* [Document segment]
....................

Well, the current system won't allow it because those with money don't want it to happen and they control government, don't they? Why do you think other healthcare gets in where there is PR? Where more sensible governing takes place?

Yes, Europe is different because the voters are different. They're different because of the different CHOICE they have.

Again, Germany.

Two very different elections. 

Here's the first election. 

The CDU/CSU ended up with 236 seats.
The SPD 58 seats
Die Linke 4 seats
Alliance/The Greens 1 seat


So, the CDU has a massive majority. Massive. They control everything, they can do everything they want, if people want to bribe the govt, they know who to go to. The people spoke, they wanted the CDU/CSU in power, right? 

Well no. 

Here's the second election

The CDU/CSU have 311 seats
The SPD have 193 seats
Die Linke have 64 seats
Alliance/The Greens have 63 seats

All of a sudden the CDU/CSU don't have a majority. Almost, but not quite. 316 would have been a majority. So they had to form a coalition. The SPD and CDU/CSU formed a coalition. The CDU couldn't do whatever they wanted, they had to work with others.

These two elections happened at the SAME TIME on the SAME DAY with the SAME PEOPLE voting. The difference was the attitude of the voters with their vote. 

Did it have an impact on what happened afterwards? Yes, of course. A coalition govt has to be more responsible, more willing to cooperate with the other side, and this will lead to better politics. 

Now, what happens in the US is that everyone's fighting each other. If they have a majority they can push through what they want, like now, if not then they end up doing all sorts of silly games and diluting what they've got until it's pointless. The US system doesn't work.


----------



## dblack (Aug 11, 2017)

frigidweirdo said:


> Yes, Europe is different because the voters are different. They're different because of the different CHOICE they have.



So you're saying the only reason the US doesn't tilt socialist is because of the voting system? I'd suggest you have some things to learn about our history and culture.



> Now, what happens in the US is that everyone's fighting each other. If they have a majority they can push through what they want, like now, if not then they end up doing all sorts of silly games and diluting what they've got until it's pointless. The US system doesn't work.



Agreed. But still, fixing this won't convert Americans into socialists. Over time, it _could_ happen. But if you look at the minor parties currently excluded by our 'two-party system', libertarians are way ahead of socialists. In fact, one of the reasons I support FairVote is that I think it would help the Libertarian party move us _away_ from socialism.


----------



## frigidweirdo (Aug 11, 2017)

dblack said:


> frigidweirdo said:
> 
> 
> > Yes, Europe is different because the voters are different. They're different because of the different CHOICE they have.
> ...



Well, the reality is the political system in the US favors the right massively. They get more presidential voting power than they get voters. The last two Republican presidents have gotten in with less votes than their opponents. 

This is fact. 

However the US system is open to abuse massively. Corruption, legitimized corruption at that and supported by the people. The voting system doesn't allow people to change parties, doesn't allow their own views to come out, it forces the voters to conform to the system.

....................

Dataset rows
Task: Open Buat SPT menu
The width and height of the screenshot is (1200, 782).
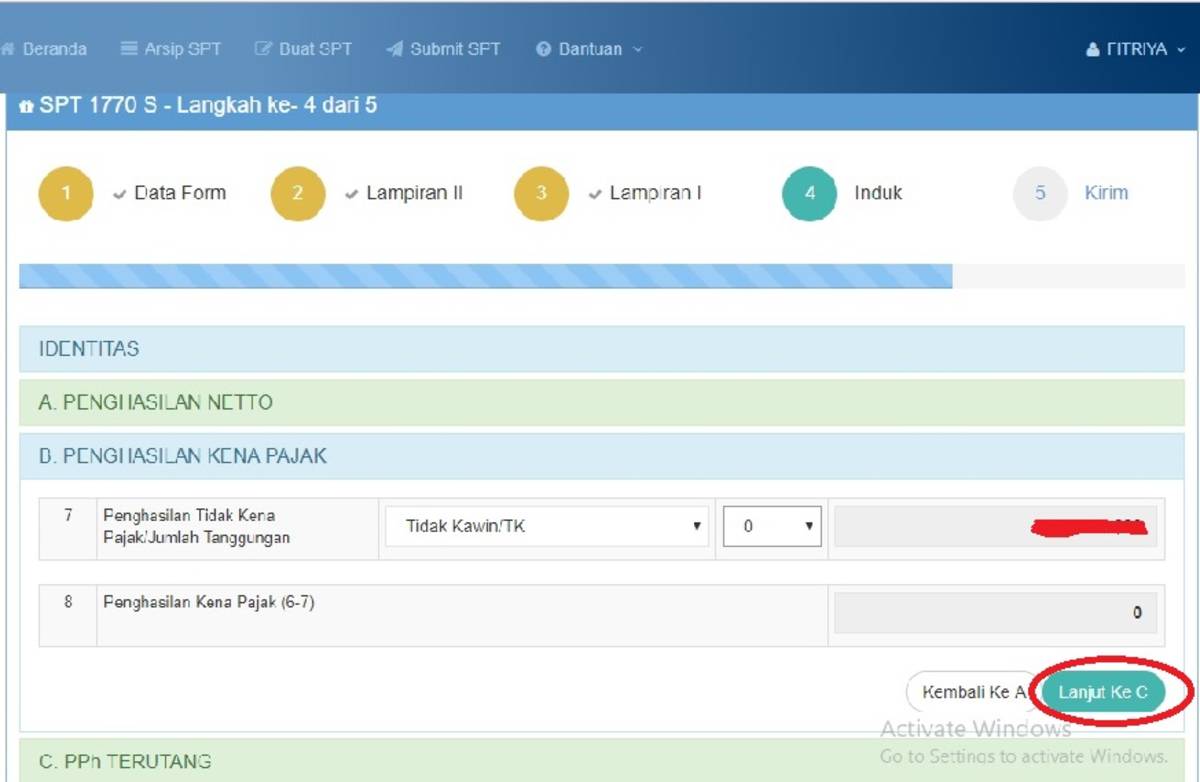Action: pos(303,49)
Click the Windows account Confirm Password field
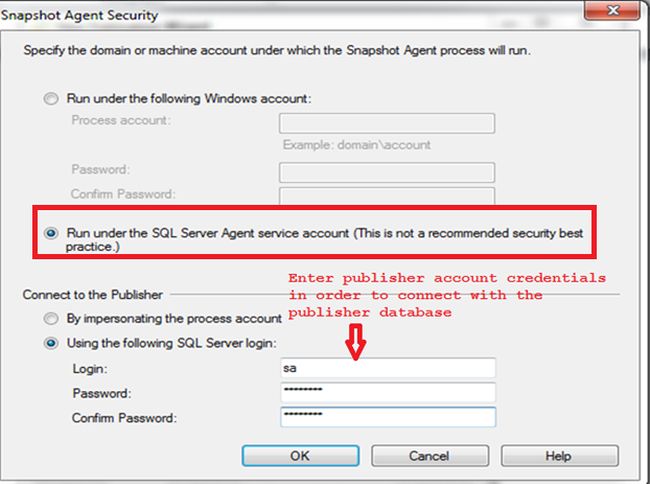This screenshot has height=484, width=650. 387,195
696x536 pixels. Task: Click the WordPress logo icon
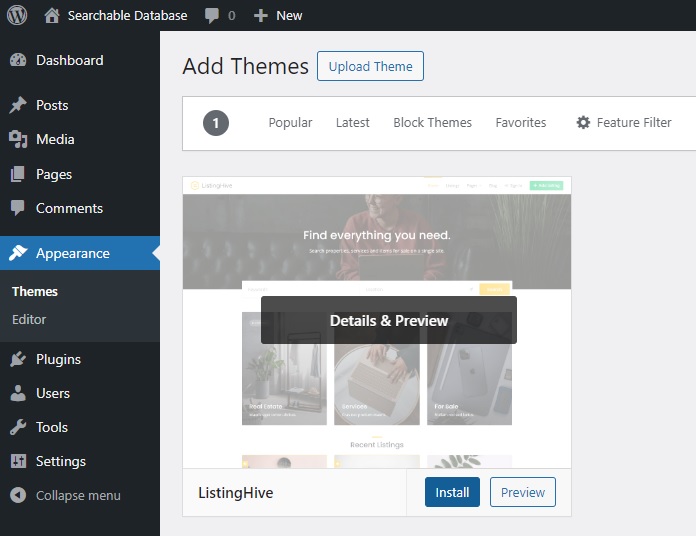pyautogui.click(x=17, y=15)

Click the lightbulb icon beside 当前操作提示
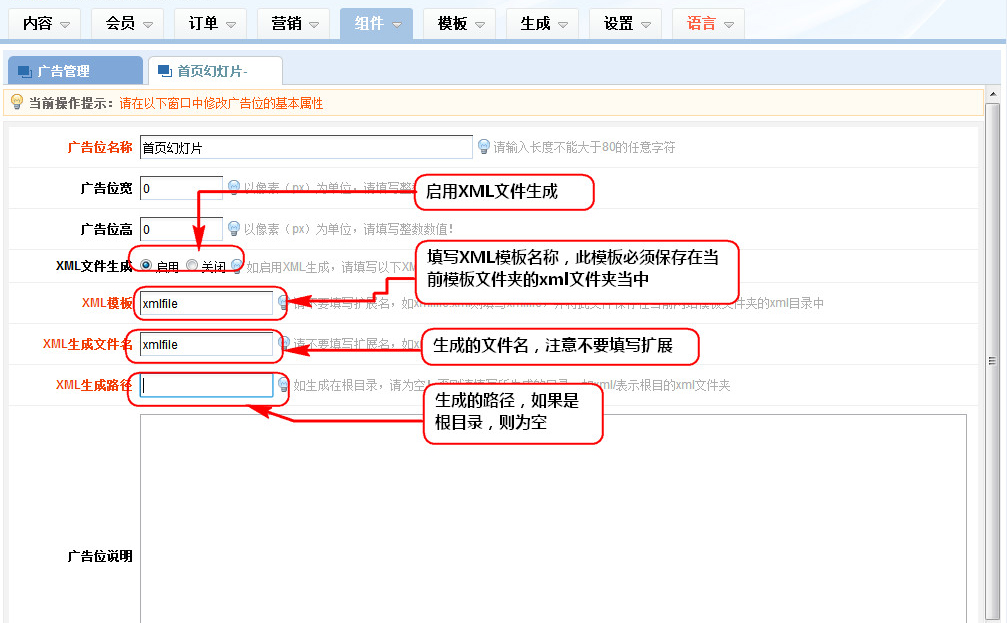click(x=16, y=102)
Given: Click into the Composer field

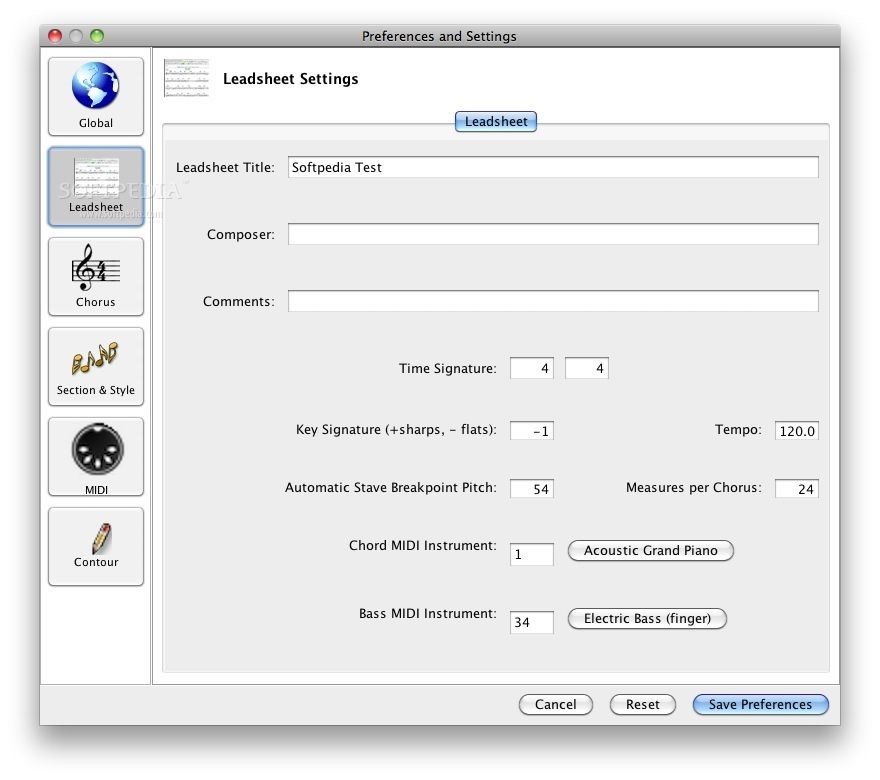Looking at the screenshot, I should (x=553, y=235).
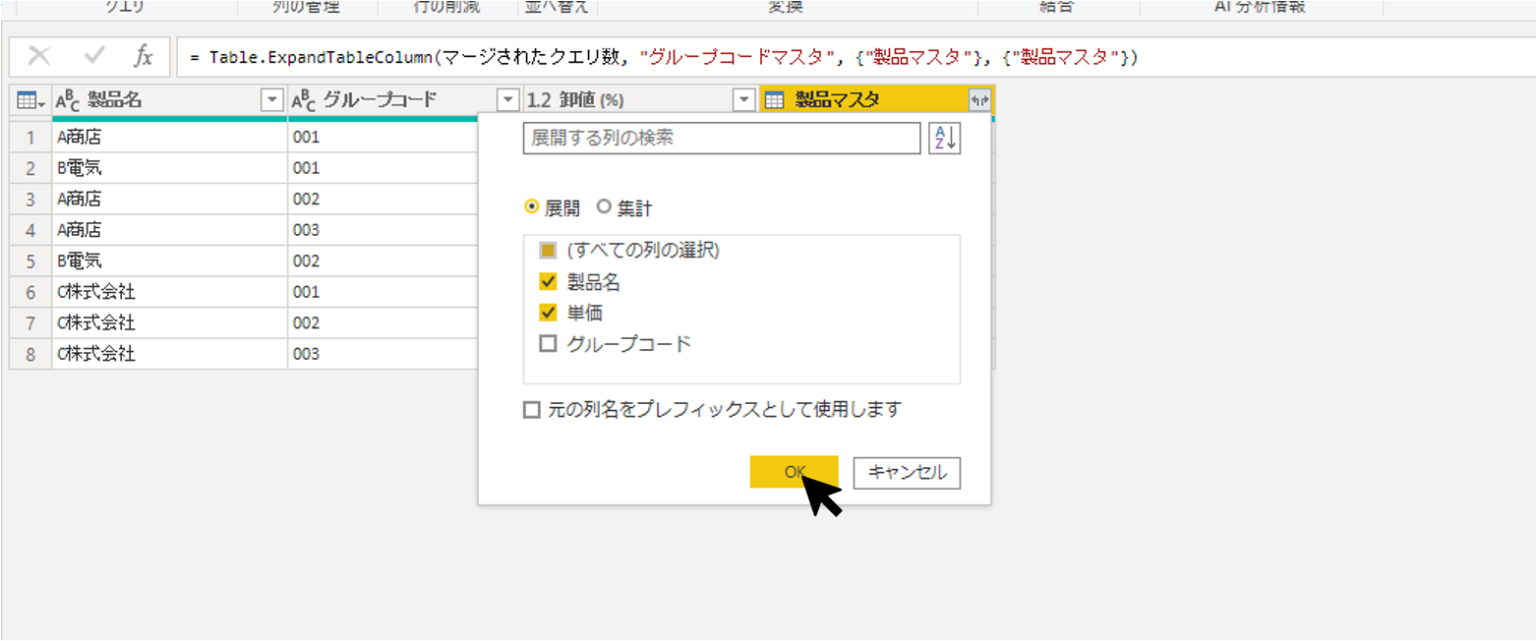Click the A-Z sort icon in expand dialog

click(944, 138)
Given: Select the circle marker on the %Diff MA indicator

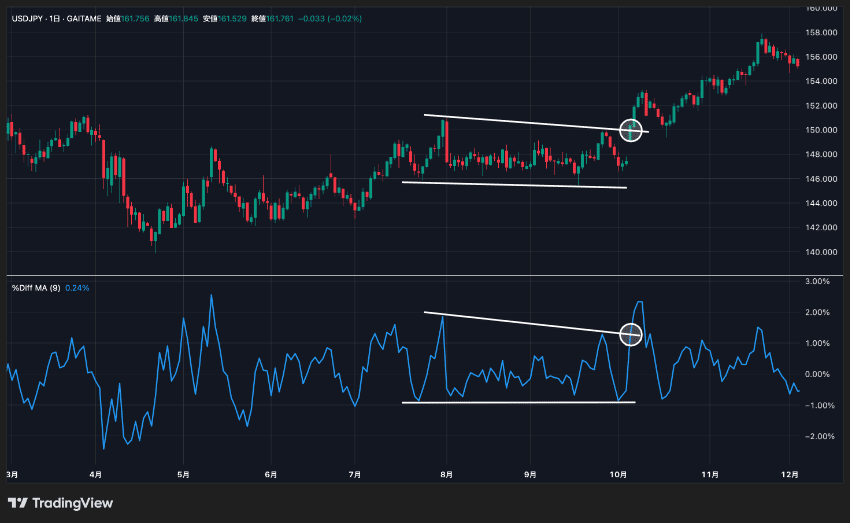Looking at the screenshot, I should (630, 334).
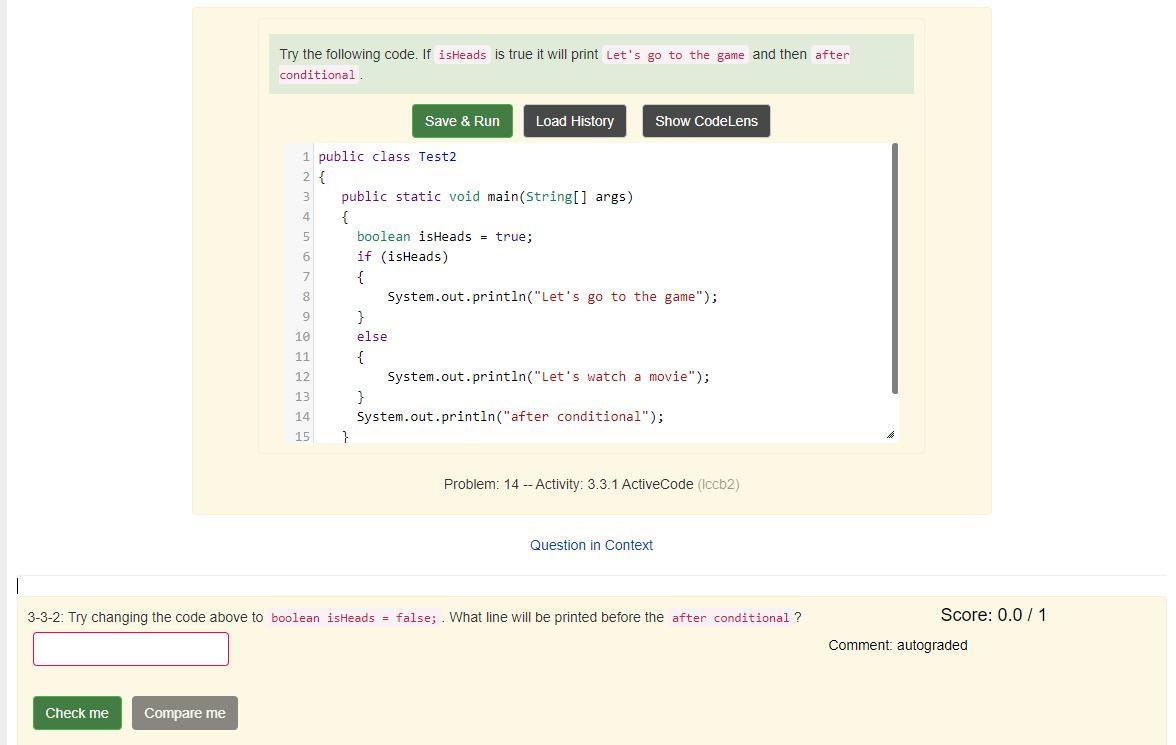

....................

* [Work task] Carry the forum thread on voting systems forward from its last sentence. You can leave the rows aside.

* [Response below]
In Germany you have a choice. There are plenty of parties to choose from. 2013 was a strange year where only 5 parties got into parliament. Usually there's like 7. Other countries have more. The US, with 300 million people plus manages to get two parties, and this is more or less uniform across the country.

If you want to vote socialist, who do you vote for? The Democrats, because you know the Democrats either win or lose, and if they lose the Republicans are in. Negative voting. 

So, whatever the Republicans or Democrats decide, is what policy is, and unless you're in the middle, it makes not much difference. If people want socialized healthcare, they vote Democrats, regardless of whether it's on their platform or not. Usually it isn't. So, you don't get socialized healthcare either way. 

Well it doesn't matter that Socialists are behind Libertarians. The reality is that choice is what should matter. How people vote doesn't reflect the views of the people, it reflects the views of the two main parties who are controlled by the rich who don't want to see their cash cows given up.


----------



## dblack (Aug 11, 2017)

frigidweirdo said:


> Well, the reality is the political system in the US favors the right massively. They get more presidential voting power than they get voters. The last two Republican presidents have gotten in with less votes than their opponents.
> 
> This is fact.



Agreed. But that's irrelevant to the decision between free markets and socialism. ie - you seem to be assuming libertarians are "right" and will benefit, or lose out, based on the same criteria. We're radically different. I've never voted Republican. Probably never will.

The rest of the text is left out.